Chapter 30 - Electromagnetic Induction - Exercises and Problems - Page 874: 76

a.) 1 Amp b.) 0 Amps c.) 3 Amps

a.) Immediately when the switch is closed we can say that the inductor acts like a piece of open-wire that doesn't complete the circuit. This is because at $t=0$ the rate of change of current is still zero so $\Delta V_L = -L(0) = 0$ Thus, we can completely ignore the inductor when using Kirchoff's loop law: $\displaystyle \varepsilon - IR_1-IR_2 = 0$ $I = \displaystyle \frac{\varepsilon}{R_1+R_2} = \frac{30}{10+20} = 1$ A The current in the circuit, which passes through the $20$ $\Omega$ resistor, is 1 Amp. b.) When the switch has been open for a long time, we can say that there is a steady current in the circuit such that $\displaystyle \frac{dI}{dt} = 0$. Thus, the inductor just acts like a piece of wire and the circuit becomes "shorted" as the current will completely bypass the $20$ $\Omega$ resistor since it's in parallel with the inductor. Therefore, no current passes through the $20$ $\Omega$ resistor (0 Amp) c.) You might now think that because the switch is now opened, that this is the same question as part a.); that is not true.
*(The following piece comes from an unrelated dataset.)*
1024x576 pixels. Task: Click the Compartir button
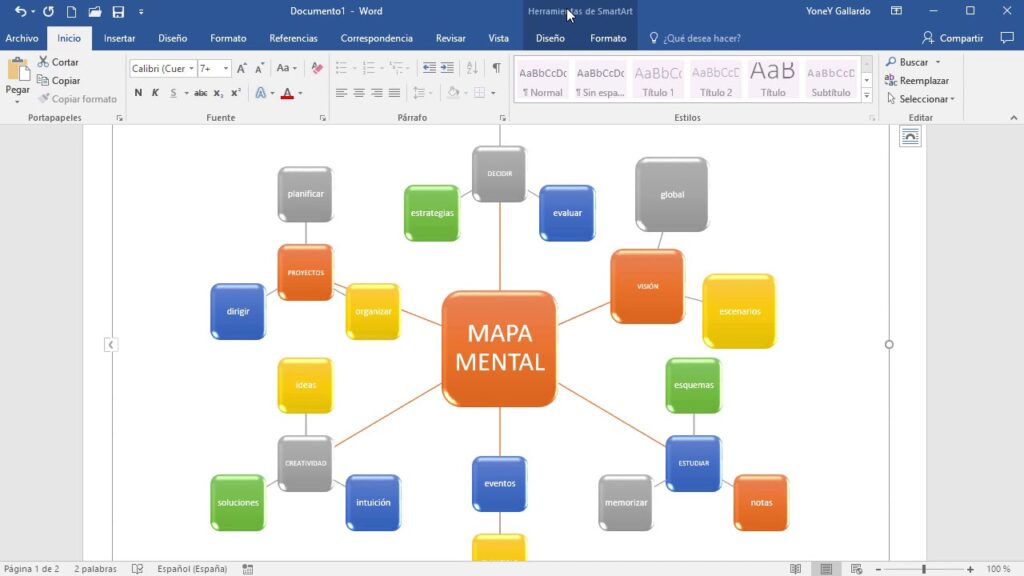(x=953, y=38)

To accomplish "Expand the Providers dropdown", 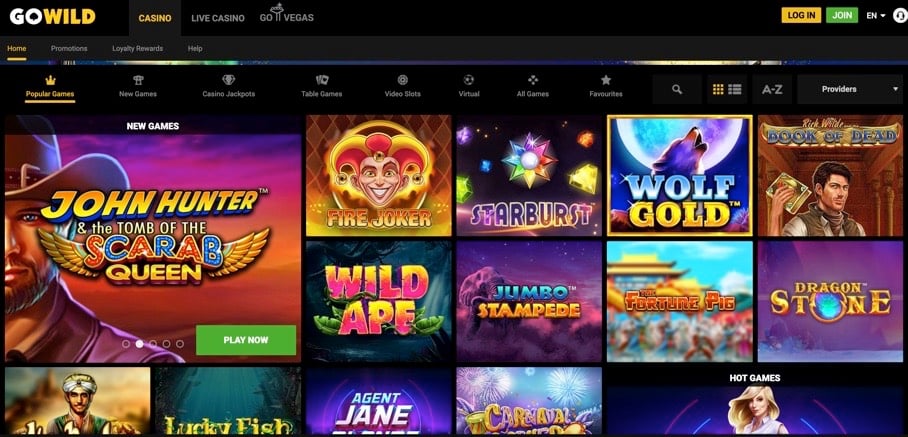I will [850, 89].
The difference between part a.) and part c.) is that in part a.) it states that the switch has been open for a long time meaning that no current has run through the circuit. In part c.), the circuit was closed and then opened, meaning that there was a current running through the system. In part a.) the inductor has no stored energy. In part c.) the inductor HAS stored energy in its magnetic field. So how do we find the current through the $20$ $\Omega$ resistor? When the switch was closed in part b.), even though there wasn't a current through the $20$ $\Omega$ resistor, there was still current through the system that was $\varepsilon - IR_1 = 0\qquad\rightarrow \qquad\displaystyle \frac{\varepsilon}{R_1} = \frac{30}{10} = 3$ A $= I$ Immediately after the switch is opened, this "initial" current that ran through the circuit when the inductor acted as a piece of shorted wire now travels through the $20$ $\Omega$ resistor. Thus, there is a 3 A current running through the $20$ $\Omega$ resistor immediately after the switch is reopened.